A Book that Makes Me Sad(dest)
It's hard for me to separate the book that makes me sad(dest) from its screen adaptation, but I don't know that I really need to in the case of Paul Theroux's Mosquito Coast. They are of a piece in my mind, and that's okay.
I've seen the film (starring Harrison Ford as Allie Fox in what remains his finest performance) countless times, read the book a couple, and have the audiobook sitting around waiting for me to muster up the courage. And I need courage because this book destroys me internally, the way I imagine Magneto would rip apart Wolverine from the inside out if he was ever in the mood.
I love Allie Fox (although I don't like him). I love his genius, the way he acts on his vision of the world, his thirst for proof (of his vision that the world can work and the inventions he brings into the world), his fierce self-belief, and his powerful anger.
His journey through the eyes of Charlie — the son who, at first, loves and believes in him — is an ineluctably doomed endeavour. And we are asked by Theroux, at least this is what it has always felt like to me, to embrace Charle's biased views of his father. We are supposed to see Charlie's early worship of his father as the only possible response to Allie's "abusiveness." We are supposed to see Charlie's eventual break with his father as Charlie's awakening to Allie's "madness." We are supposed to see Allie's eventual death as deserved and pathetic.
All that is where my sadness comes in.
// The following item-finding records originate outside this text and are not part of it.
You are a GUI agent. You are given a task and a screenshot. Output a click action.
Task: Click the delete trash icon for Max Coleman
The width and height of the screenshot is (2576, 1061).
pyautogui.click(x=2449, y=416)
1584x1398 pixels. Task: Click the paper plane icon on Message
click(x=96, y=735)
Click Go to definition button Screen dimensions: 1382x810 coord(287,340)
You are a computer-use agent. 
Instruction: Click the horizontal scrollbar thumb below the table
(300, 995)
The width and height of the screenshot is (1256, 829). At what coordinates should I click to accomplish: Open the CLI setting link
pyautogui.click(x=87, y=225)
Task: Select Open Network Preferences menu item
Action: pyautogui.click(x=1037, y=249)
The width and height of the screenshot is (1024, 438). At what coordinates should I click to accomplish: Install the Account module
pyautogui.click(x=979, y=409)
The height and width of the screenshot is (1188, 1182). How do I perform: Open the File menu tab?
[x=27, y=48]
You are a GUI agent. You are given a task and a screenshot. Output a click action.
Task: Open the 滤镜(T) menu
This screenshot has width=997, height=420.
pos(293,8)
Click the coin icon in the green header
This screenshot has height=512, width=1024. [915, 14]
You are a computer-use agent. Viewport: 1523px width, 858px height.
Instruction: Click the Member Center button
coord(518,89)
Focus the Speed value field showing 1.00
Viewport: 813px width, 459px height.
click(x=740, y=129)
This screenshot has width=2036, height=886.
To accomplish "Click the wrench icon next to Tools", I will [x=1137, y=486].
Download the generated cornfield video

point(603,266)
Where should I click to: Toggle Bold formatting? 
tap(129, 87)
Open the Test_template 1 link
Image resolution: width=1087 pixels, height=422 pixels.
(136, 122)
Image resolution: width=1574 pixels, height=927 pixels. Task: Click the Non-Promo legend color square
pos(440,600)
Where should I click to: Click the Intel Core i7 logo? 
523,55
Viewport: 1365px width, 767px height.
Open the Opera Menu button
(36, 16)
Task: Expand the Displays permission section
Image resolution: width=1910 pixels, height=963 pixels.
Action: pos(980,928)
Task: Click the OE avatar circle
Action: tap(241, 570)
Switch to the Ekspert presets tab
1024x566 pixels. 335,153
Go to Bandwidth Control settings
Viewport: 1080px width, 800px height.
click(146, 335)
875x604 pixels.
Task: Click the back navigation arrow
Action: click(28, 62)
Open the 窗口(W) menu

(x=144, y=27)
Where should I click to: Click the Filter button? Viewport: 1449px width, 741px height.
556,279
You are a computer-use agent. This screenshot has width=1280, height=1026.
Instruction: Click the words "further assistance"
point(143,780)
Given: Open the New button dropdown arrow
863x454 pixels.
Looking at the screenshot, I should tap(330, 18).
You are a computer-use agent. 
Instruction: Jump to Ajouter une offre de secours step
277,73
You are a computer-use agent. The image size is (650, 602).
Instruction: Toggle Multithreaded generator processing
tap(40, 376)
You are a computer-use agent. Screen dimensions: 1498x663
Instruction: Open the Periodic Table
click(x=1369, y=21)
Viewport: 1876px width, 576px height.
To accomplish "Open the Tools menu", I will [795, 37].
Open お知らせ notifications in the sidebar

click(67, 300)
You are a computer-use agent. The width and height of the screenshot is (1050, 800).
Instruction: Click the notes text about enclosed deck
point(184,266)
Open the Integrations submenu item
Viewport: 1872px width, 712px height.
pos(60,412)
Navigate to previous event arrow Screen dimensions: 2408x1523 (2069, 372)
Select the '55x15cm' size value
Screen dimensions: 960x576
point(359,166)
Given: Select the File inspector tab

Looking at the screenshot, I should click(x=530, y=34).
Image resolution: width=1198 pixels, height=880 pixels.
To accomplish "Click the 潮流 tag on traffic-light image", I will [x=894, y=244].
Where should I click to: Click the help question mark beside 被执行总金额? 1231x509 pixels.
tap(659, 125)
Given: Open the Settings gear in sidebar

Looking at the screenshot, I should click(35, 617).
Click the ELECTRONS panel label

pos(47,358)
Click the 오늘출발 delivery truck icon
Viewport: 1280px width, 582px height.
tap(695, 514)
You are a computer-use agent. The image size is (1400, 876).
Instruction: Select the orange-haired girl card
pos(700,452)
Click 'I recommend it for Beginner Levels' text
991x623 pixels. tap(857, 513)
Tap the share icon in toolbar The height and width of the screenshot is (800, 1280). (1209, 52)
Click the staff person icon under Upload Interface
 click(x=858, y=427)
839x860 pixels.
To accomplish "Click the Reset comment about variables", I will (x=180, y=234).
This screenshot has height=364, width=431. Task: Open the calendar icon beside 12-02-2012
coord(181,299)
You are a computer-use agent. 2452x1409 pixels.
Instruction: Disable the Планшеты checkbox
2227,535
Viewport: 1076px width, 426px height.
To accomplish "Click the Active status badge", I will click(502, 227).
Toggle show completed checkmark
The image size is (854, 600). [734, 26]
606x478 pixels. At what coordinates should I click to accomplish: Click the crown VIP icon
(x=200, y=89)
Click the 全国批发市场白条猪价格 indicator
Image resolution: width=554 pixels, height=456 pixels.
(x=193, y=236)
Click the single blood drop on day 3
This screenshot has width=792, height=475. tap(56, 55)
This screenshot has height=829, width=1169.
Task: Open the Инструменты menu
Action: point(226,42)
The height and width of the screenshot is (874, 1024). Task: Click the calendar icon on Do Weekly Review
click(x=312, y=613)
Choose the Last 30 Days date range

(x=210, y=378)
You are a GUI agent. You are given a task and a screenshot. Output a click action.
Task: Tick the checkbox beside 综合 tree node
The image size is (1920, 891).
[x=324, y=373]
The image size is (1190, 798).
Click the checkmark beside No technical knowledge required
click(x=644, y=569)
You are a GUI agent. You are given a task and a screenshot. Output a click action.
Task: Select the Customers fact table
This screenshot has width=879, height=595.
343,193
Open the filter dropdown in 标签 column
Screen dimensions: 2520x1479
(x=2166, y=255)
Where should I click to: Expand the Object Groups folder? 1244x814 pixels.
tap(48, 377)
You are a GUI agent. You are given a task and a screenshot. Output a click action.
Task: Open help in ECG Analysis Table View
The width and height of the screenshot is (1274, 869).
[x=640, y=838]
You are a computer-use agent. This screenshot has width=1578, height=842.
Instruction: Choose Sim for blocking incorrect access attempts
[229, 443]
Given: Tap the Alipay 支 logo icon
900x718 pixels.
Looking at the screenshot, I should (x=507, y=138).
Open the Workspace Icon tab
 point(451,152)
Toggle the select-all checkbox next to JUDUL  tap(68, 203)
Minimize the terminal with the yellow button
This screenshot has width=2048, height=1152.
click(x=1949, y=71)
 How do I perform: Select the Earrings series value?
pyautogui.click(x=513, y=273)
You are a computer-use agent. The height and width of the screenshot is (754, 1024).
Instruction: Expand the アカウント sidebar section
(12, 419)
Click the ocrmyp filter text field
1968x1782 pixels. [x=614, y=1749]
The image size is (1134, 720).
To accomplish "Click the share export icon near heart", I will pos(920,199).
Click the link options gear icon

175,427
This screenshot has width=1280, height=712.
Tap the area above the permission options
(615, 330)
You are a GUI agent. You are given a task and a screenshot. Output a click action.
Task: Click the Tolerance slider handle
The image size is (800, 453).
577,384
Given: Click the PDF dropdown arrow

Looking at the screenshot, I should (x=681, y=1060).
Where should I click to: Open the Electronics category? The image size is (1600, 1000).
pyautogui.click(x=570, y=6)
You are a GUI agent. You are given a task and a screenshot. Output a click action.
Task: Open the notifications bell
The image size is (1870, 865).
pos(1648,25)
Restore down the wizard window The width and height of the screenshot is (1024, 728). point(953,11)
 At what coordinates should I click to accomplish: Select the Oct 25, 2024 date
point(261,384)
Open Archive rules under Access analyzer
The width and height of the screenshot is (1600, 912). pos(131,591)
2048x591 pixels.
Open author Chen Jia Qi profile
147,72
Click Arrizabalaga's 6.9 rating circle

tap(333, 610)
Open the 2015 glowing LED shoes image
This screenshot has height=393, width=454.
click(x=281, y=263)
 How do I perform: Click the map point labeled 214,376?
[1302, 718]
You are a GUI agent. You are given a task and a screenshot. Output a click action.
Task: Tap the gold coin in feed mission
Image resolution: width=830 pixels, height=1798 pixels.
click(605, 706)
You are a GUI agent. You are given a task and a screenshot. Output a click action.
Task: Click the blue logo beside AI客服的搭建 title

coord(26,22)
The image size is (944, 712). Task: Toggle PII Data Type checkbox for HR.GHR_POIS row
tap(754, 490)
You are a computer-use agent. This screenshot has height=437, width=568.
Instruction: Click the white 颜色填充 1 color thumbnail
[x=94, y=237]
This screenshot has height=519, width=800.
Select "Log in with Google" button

I don't see things the way Charlie does. I feel nothing but pain for Allie's ultimate failure to escape the gravity well of his American society. I want so desperately for Allie's vision to succeed, for Allie to prove himself a great man, that when it all blows apart and he tries to pick up the pieces from less than nothing I feel frustration with Charlie's lack of faith in his father's vision and anger at what feels to me like Charlie's betrayal of Allie.
But the saddest thing for me is the hopelessness Mosquito Coast conveys. It suggests that one's culture is totally inescapable — the black hole of one's existence — and no matter how much one wants to change, wants to affect change, wants to effect change, wants change for one's children, change is impossible and all attempts are doomed.
This story leaves me devestated no matter how I consume it, yet I always go back for more.